Pendirian Lembaga Pelatihan Kerja sebagai Lanjutan Sarana Edukasi
Anne menyadari bahwa setelah melakukan pelatihan melalui lembaga pendidikan yang didirikannya ini, anak didiknya, terutama yang memiliki masalah intelektual, cenderung belum tentu mendapatkan kesempatan dalam dunia pekerjaan secara mudah.
Hal ini pun memunculkan kekhawatiran. Sebab, apabila seorang penyandang disabilitas terus menerus tidak dilatih untuk produktif, hal tersebut berpotensi untuk menurunkan kemampuan yang telah dilatih sebelumnya.
Maka dari itu, selain Art Therapy Center, Anne juga membangun sebuah Lembaga Pelatihan Kerja (LPK) bernama Creative Business of Diffable Community (CidCo) yang telah diresmikan oleh Dinas Ketenagakerjaan pada 2019. Kata “diffable” di dalamnya mengartikan different ability yang dimiliki penyandang disabilitas.
“Bukan difabel dalam arti disabilitas ya, tapi different ability. Jadi, kita men-highlight jangan fokus ke disabilitasnya, (atau) ketidakmampuannya,” tuturnya.
Melalui lembaga ini, kaum disabilitas pun dapat terus berkarya sekaligus mendapatkan penghasilan sendiri. CidCo tak hanya berlokasi di Bandung, tetapi juga Padang. Namun, pelaksanaannya sendiri masih dalam jarak jauh melalui daring.
Visi untuk Mewujudkan Pendidikan Inklusif
Mulai dari 2019 Anne tengah memperjuangkan kurikulum yang inklusif bagi penyandang disabilitas.
“Ibu (saya) itu lagi bikin konsep sustainability vocational education for disabilities,” kata Anne.
Dengan konsep seperti ini, alih-alih menempuh pendidikan reguler yang bersifat general, Anne merancang pembelajaran spesifik yang sesuai dengan kebutuhan dan minat masing-masing anak sejak usia dini.

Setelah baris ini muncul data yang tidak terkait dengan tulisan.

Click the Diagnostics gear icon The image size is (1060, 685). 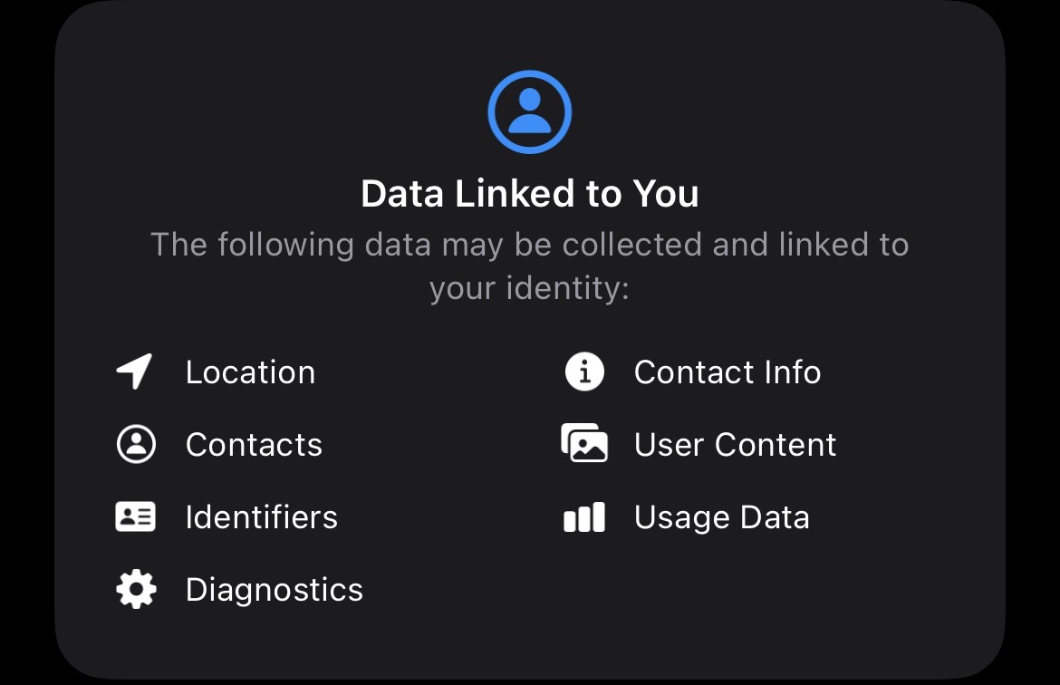[x=136, y=589]
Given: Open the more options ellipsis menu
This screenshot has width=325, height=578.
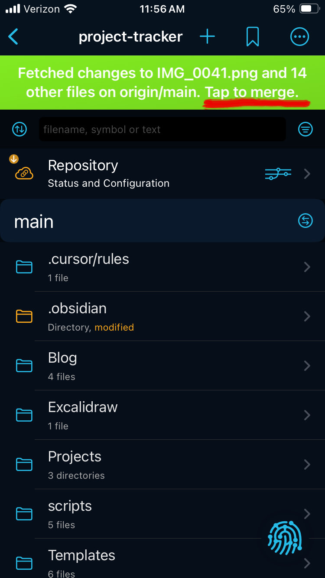Looking at the screenshot, I should [x=299, y=37].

Baca juga: Merangkul Perbedaan dengan Keiistimewaan Anak Sindrom Down
Dengan demikian, inklusivitas yang dimaksud tidak lagi dalam lingkup ras, suku, dan agama. Lebih dari itu, hal ini menyangkut memberikan pendidikan sesuai dengan kemampuan mereka sehingga setiap anak dengan disabilitas dapat menikmati pembelajaran yang dapat mengembangkan potensi mereka.
“Inklusif itu kan artinya setara, artinya dia punya hak untuk mendapatkan pelayanan yang sesuai dengan kebutuhannya, gitu,” ujar Anne.